When an ideal is locally comaximal with idempotents(restated)

Question

I saw the following question at mathstackexchang < https://math.stackexchange.com/questions/2282194/when-an-ideal-is-locally-comaximal-with-idempotents>. It seems to be a nice question and I need it in my research. I want to know is it true? It is clearly true for indecomposable rings.
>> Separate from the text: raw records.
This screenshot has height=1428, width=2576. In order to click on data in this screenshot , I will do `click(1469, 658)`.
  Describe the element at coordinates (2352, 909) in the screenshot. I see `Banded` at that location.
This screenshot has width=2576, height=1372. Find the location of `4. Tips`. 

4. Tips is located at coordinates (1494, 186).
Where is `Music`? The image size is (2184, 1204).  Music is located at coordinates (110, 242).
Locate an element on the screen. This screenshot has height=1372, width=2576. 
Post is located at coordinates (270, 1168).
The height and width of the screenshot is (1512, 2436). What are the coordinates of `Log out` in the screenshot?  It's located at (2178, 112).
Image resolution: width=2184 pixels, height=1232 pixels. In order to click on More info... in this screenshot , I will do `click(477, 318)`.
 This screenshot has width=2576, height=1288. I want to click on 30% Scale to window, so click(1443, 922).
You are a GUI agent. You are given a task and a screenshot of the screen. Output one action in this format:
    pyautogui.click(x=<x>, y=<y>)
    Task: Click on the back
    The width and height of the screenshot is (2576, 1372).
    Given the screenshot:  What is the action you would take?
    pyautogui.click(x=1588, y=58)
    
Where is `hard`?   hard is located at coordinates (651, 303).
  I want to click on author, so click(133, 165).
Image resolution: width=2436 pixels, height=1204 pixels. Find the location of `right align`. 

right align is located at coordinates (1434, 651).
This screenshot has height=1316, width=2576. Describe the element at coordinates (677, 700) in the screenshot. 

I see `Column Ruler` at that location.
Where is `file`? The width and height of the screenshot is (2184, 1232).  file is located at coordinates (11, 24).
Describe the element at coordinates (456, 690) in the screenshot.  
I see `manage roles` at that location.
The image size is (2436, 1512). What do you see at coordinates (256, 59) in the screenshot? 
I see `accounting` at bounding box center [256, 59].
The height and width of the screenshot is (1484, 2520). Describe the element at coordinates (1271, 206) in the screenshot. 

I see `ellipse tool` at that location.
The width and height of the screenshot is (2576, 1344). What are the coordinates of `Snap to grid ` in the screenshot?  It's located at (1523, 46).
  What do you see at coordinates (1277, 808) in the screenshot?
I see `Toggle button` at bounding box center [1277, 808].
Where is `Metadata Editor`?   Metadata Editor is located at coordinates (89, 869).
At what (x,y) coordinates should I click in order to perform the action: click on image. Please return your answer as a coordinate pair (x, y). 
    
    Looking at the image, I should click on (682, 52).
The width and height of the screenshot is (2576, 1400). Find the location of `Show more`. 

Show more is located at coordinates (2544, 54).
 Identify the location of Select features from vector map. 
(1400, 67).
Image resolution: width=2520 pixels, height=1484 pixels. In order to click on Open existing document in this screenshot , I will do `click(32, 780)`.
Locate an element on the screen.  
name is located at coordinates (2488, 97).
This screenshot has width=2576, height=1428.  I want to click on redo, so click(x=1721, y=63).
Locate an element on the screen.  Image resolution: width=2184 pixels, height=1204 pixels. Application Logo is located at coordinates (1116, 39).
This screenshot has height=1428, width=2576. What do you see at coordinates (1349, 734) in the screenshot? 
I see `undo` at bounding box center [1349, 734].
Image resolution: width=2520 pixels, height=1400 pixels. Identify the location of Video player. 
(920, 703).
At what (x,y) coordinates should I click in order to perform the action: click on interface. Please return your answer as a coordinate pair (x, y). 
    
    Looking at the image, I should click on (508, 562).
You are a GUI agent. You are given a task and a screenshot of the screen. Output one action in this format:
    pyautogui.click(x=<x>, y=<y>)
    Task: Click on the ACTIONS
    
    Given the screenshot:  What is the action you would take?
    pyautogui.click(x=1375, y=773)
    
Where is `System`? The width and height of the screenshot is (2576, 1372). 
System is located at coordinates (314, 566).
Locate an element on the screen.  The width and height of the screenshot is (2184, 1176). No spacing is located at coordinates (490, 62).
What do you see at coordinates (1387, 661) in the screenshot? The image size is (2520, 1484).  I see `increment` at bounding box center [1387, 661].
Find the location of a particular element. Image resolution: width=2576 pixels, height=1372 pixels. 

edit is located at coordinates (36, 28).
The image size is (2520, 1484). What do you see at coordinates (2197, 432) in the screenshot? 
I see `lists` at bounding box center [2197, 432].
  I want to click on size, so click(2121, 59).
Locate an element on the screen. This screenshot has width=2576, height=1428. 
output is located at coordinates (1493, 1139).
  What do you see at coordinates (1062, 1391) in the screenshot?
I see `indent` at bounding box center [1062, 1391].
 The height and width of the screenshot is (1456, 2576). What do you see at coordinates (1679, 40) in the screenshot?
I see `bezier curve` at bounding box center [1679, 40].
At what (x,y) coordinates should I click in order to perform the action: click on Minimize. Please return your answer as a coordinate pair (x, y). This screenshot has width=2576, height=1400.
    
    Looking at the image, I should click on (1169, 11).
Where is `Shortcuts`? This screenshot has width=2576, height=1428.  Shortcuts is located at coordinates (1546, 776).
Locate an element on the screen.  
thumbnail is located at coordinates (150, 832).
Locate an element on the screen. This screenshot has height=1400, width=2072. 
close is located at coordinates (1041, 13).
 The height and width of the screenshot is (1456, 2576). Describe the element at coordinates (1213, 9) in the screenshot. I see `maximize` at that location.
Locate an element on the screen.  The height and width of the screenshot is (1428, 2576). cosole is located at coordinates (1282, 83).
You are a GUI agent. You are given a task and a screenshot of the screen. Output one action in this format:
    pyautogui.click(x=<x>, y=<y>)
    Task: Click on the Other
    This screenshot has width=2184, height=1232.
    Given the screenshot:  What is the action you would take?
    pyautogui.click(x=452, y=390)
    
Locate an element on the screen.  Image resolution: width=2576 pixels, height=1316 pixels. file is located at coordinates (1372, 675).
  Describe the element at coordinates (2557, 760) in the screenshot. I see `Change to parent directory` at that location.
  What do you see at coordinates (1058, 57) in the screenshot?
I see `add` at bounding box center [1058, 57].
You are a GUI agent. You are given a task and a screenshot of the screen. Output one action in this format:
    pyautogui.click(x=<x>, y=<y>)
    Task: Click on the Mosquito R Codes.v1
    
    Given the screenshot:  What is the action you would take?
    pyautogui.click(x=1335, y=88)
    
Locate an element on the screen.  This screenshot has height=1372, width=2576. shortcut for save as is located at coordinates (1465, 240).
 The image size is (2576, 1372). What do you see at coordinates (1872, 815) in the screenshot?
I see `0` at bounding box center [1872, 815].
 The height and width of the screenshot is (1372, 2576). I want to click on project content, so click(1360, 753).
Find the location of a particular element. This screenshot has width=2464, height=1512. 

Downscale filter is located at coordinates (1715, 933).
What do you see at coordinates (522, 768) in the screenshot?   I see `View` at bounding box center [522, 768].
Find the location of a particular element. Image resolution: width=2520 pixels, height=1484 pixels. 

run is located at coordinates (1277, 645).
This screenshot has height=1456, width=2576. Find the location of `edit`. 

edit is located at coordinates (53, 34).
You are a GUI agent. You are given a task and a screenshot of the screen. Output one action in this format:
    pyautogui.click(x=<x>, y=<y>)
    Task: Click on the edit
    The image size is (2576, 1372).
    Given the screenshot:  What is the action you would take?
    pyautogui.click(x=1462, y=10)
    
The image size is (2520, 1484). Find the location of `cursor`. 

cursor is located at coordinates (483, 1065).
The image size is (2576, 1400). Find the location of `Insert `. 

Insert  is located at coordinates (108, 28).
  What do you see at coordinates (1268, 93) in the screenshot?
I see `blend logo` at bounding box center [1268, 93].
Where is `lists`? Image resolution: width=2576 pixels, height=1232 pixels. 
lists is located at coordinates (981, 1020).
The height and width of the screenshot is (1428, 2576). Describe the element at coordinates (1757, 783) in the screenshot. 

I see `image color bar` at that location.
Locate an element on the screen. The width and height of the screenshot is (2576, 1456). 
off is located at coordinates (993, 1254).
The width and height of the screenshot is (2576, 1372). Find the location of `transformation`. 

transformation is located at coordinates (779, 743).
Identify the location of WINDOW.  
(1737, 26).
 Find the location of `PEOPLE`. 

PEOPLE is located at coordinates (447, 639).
Let $R$ be a commutative ring with identity, and let for an ideal $A$ of $R$, $\mathrm{Id}(A)$ be the ideal of $R$ generated by all idempotent elements of $A$. Now let $I$ be an ideal of $R$ such that for each prime ideal (or primary ideal) $P$ of $R$ we have $I\subseteq \mathrm{Id}(P)$ or there exists $a^2=a\in P$ with $a-1\in I$. Show that $I=0$.

Answer 1

No,this is false. Take $R=\mathbb{C}\times\mathbb{C}$. The primes ideals of $R$ are $P_1=\mathbb{C}\times (0)$ and $P_2=(0)\times \mathbb{C}$. The idempotents in $P_1$ are $(0,0)$ and $(1,0)$, and those in $P_2$ are $(0,0)$ and $(0,1)$. Hence $I(P_1)=P_1$ and $I(P_2)=P_2.$

Now take $I=P_1=\mathbb{C}\times (0)$. Then $I\neq (0)$. However, $I=P_1\subset I(P_1)=P_1$, and $a=(0,1)$ is an idempotent of $P_2$ such that $a-1_R=(-1,0)\in \mathbb{C}\times (0)=I$.